Sonuç olarak, aitlik duygusu artık sabit bir kimlik kartı değil, zamanla şekillenen, yaşamın içinde dönüşen bir yolculuktur. Birey, doğduğu topraklarla bağını sürdürebilir; ama gelişme, değişme ve derinleşme ihtiyacını başka bir yerde karşılıyorsa, orada da bir "yuvaya" kavuşmuş demektir. Can Yaman’ın verdiği cevap da, bu dönüşümün samimi ve içten bir ifadesi olarak okunabilir.
Bu tür örnekler, sanatçıların yalnızca doğdukları değil, var olabildikleri coğrafyalar üzerinden değerlendirilmesi gerektiğini bize hatırlatıyor. Belki de bu çağın en önemli sorularından biri şu: Nerede yaşamak değil, nerede yaşatılmak isteniyoruz?
İtalya’daki Projeler ve Mesleki Dönüşümün İzleri
Can Yaman’ın İtalya’daki mesleki varlığı, oyunculuk kariyerinde yeni bir evreyi temsil ediyor. Bu süreçte yer aldığı yapımların sanatsal kalitesi tartışmaya açık olmakla birlikte, onun bu ülkede kurduğu ilişkiler, aldığı geri dönüşler ve medya görünürlüğü, Türkiye’deki kariyer çizgisinden farklı bir yöne evrildiğini gösteriyor.
İtalya’daki ilk büyük televizyon projesi Viola come il mare (2022), başta heyecan uyandırsa da içerik açısından oldukça zayıf bir yapım olarak değerlendirilebilir. Polisiye-dram türünde sunulan dizi, oyunculukların genel tonu, senaryo derinliği ve sahne yönetimi açısından izleyicide inandırıcılık problemi yaratmıştır. Buna rağmen dizinin iki sezon boyunca sürmesi ve geniş bir izleyiciye ulaşması, Can Yaman’ın ekranda hâlâ karşılık bulduğunun bir göstergesidir. Ancak bu başarı, daha çok ekran figürü olarak tanınırlığına ve İtalyan medyasındaki popülerliğine dayanıyor.

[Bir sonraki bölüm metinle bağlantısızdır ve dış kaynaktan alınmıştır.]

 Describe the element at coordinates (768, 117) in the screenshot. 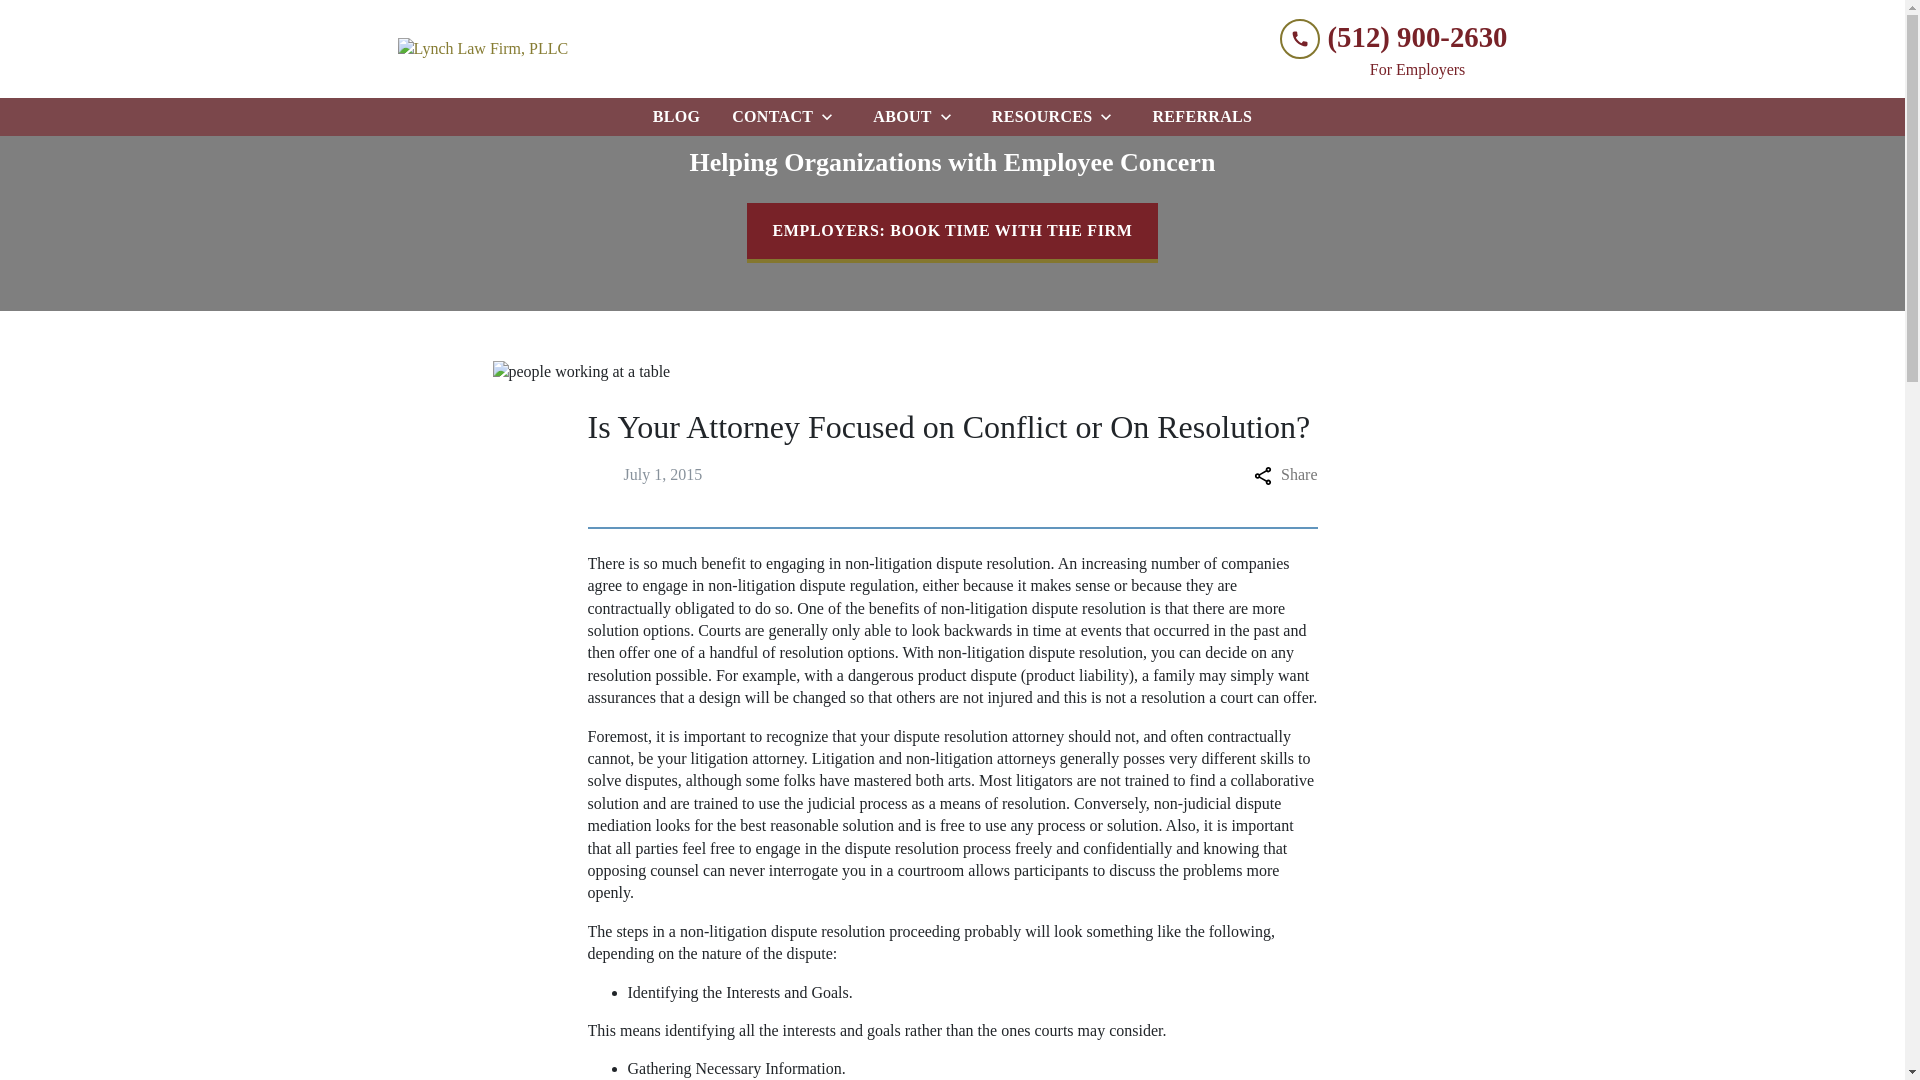

I see `CONTACT` at that location.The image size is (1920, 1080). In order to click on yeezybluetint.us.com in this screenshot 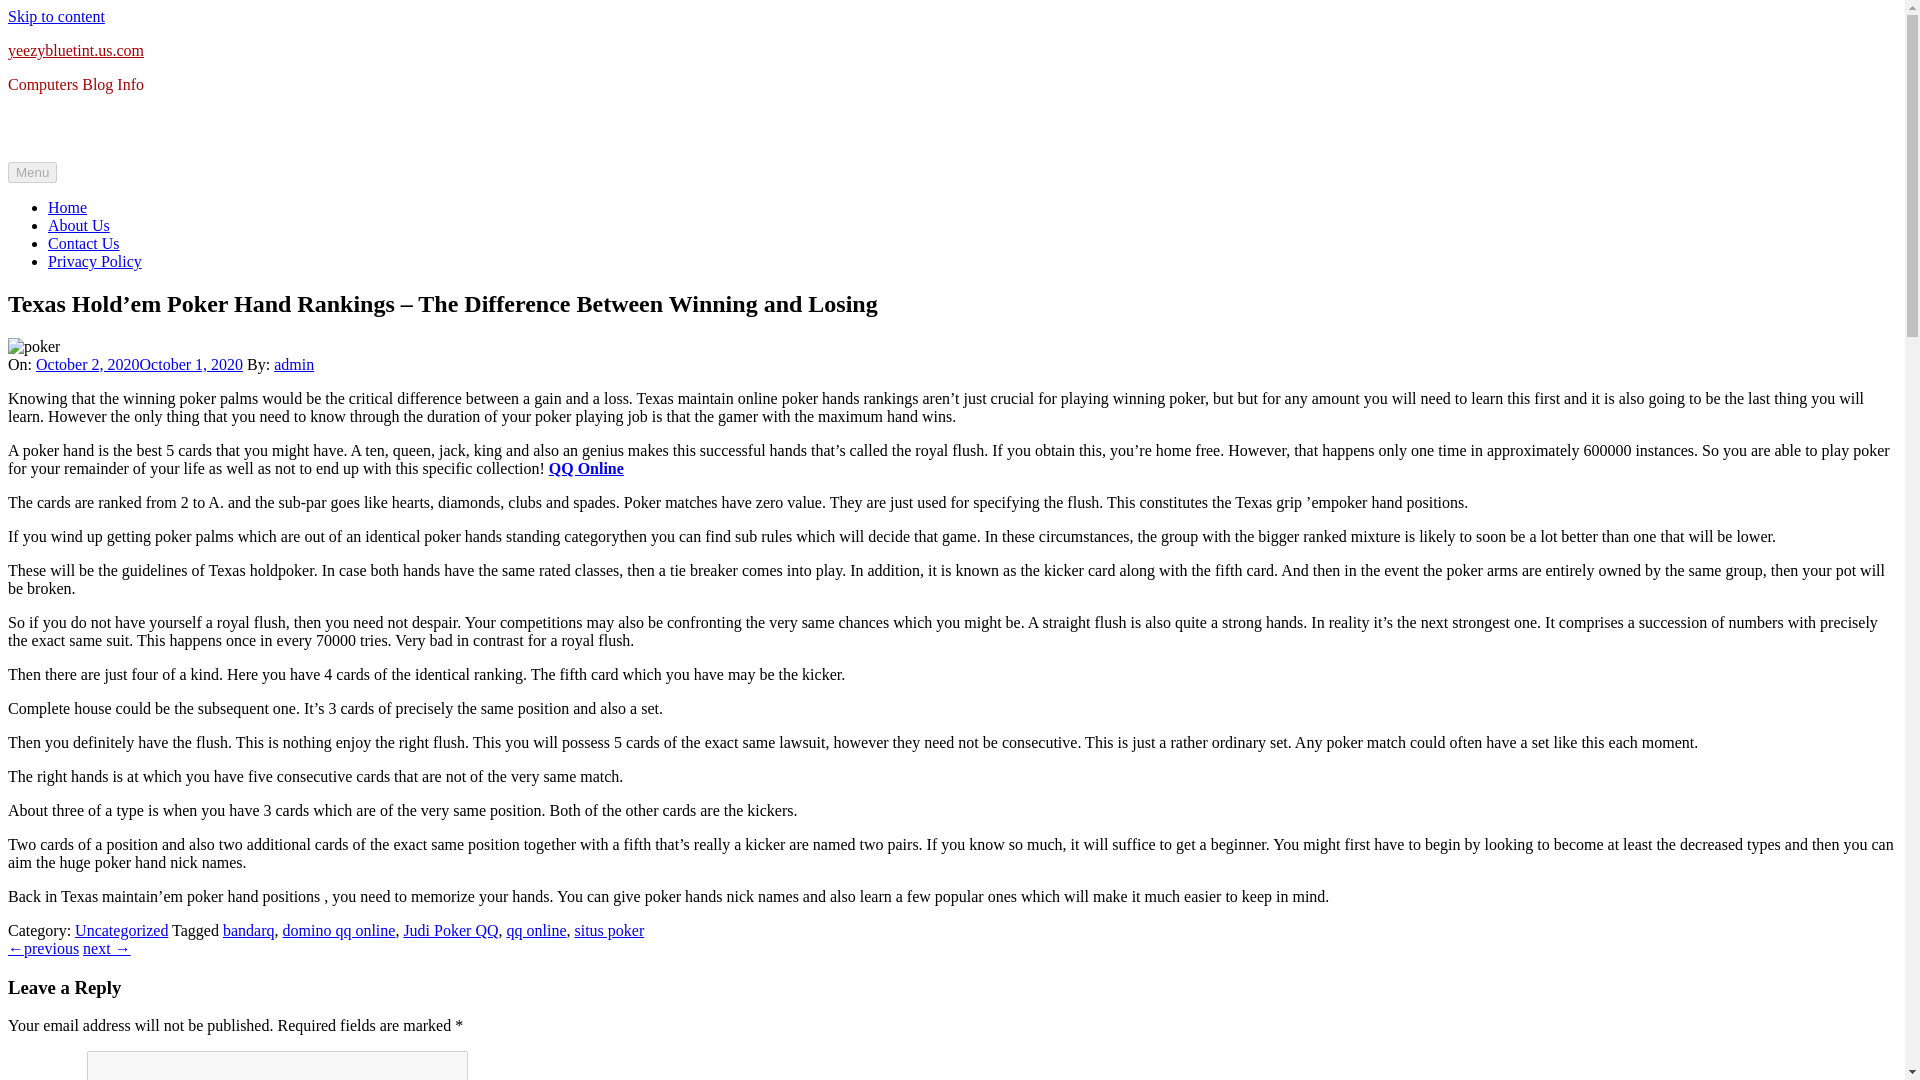, I will do `click(76, 50)`.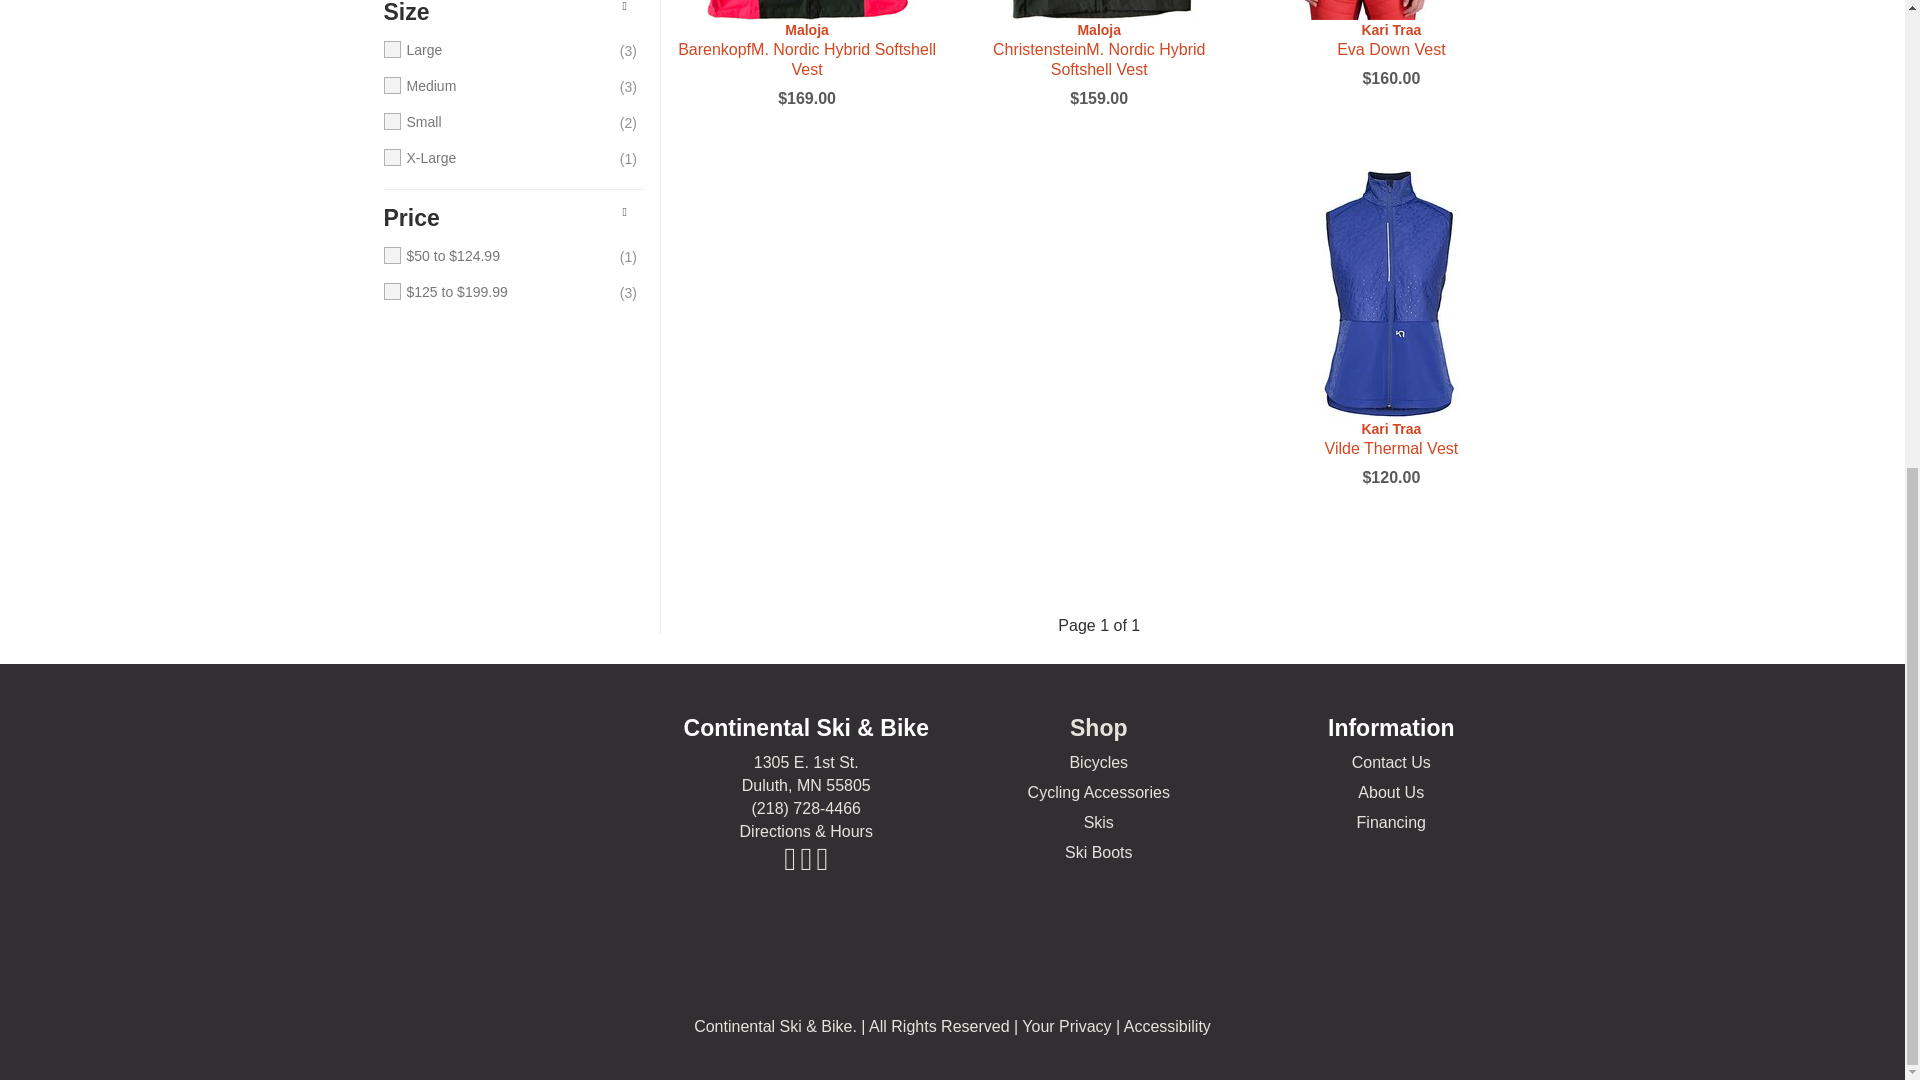  Describe the element at coordinates (1390, 40) in the screenshot. I see `Kari Traa Eva Down Vest` at that location.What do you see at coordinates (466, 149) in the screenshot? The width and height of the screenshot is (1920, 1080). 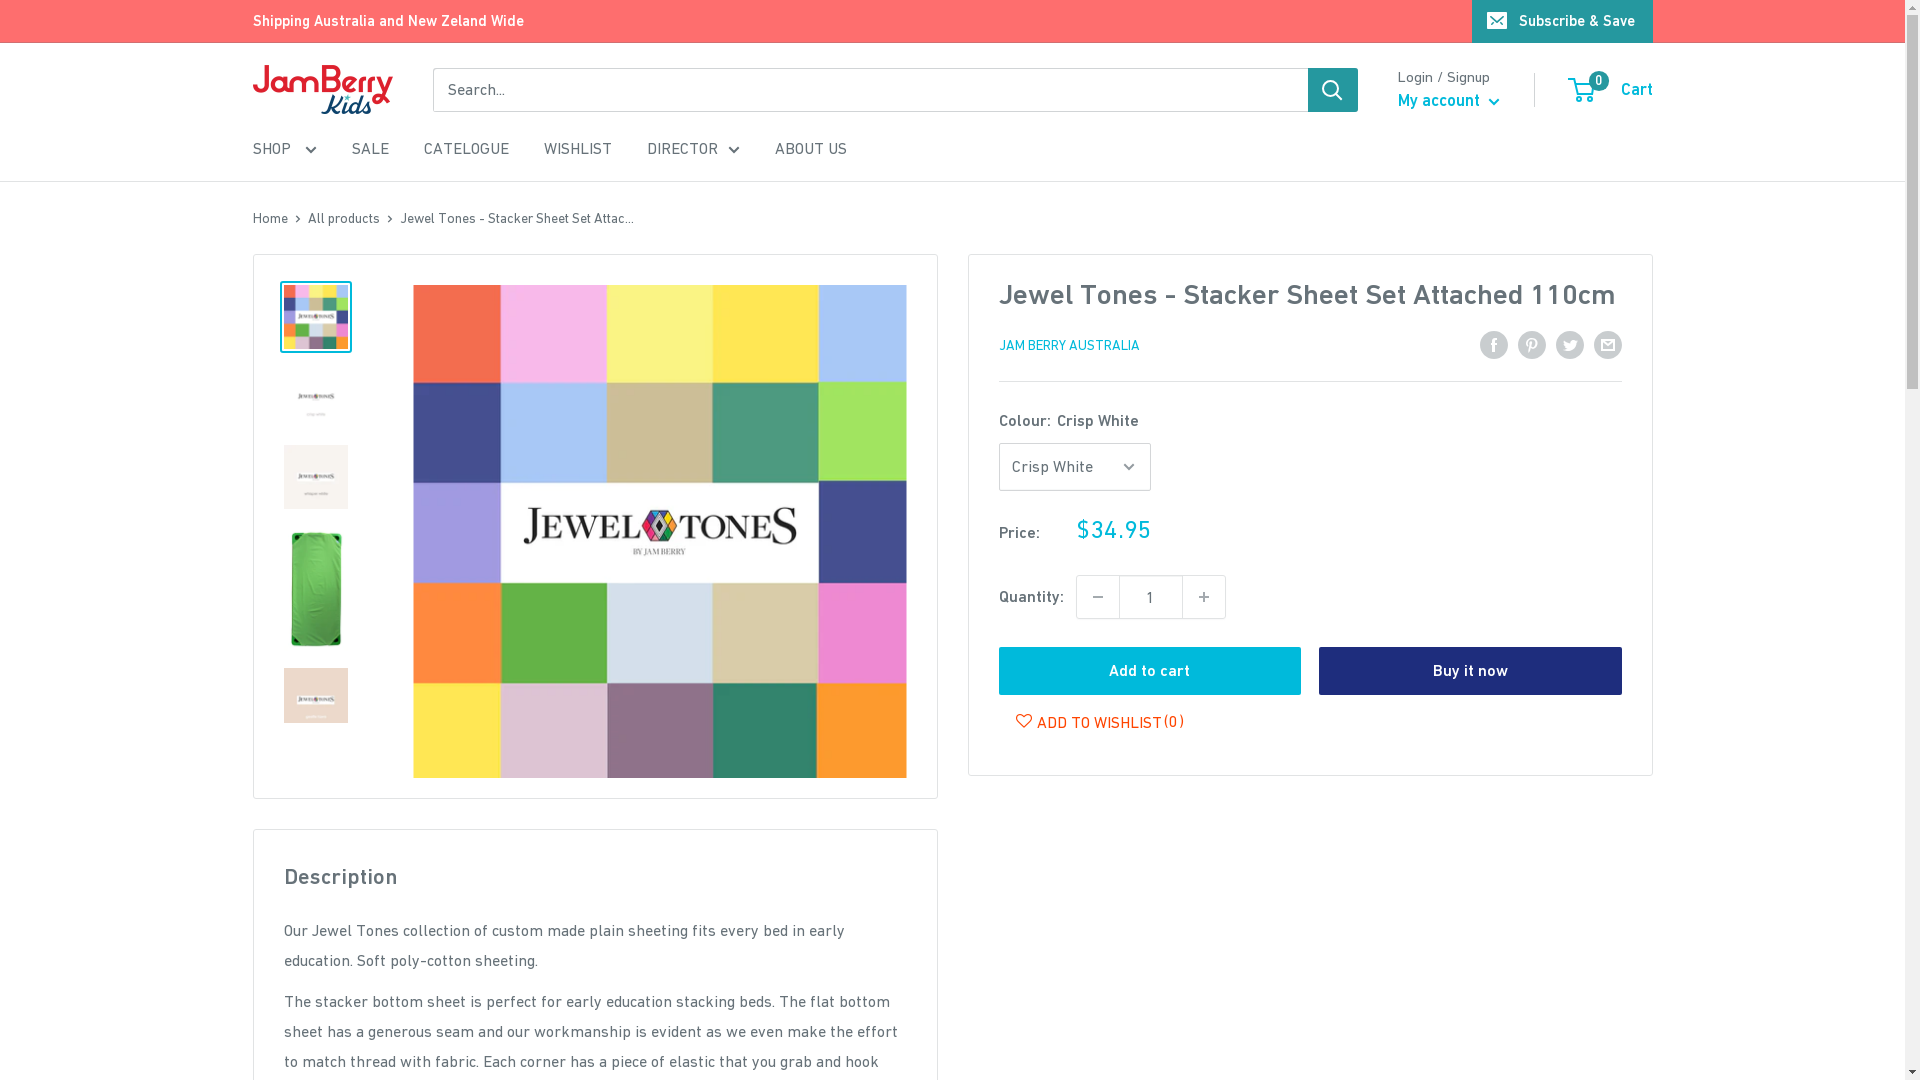 I see `CATELOGUE` at bounding box center [466, 149].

Bunun ardından gündeme gelen Sandokan projesi, Yaman’ı aksiyon ve dönem dizisi türünde farklı bir oyunculuk sınavına taşıyor. Emilio Salgari'nin klasik korsan romanından uyarlanan bu yapım, yüksek prodüksiyonlu bir dizi olarak tasarlanıyor. Henüz izleyiciyle buluşmamış olması nedeniyle etkisi hakkında kesin yorumlar yapılamasa da, bu proje Yaman’ın fiziksel performansına ve uluslararası ekiplere entegrasyonuna dayalı yeni bir sınav niteliği taşıyor.
Bir diğer önemli yapım ise El Turco isimli dizi. Disney+ için hazırlanan bu projede, Can Yaman 17. yüzyılda yaşayan bir Osmanlı askeri karakterini canlandırıyor. Avrupa-Türkiye ilişkilerinin sembolik bir yansıması olan bu kurgu, oyuncunun iki kültür arasında kurduğu köprüyü hikâye düzlemine taşıyor. İngilizce çekiliyor olması ve dijital platformda yayımlanacak olması açısından da kariyerinde farklı bir açılım yaratabilir.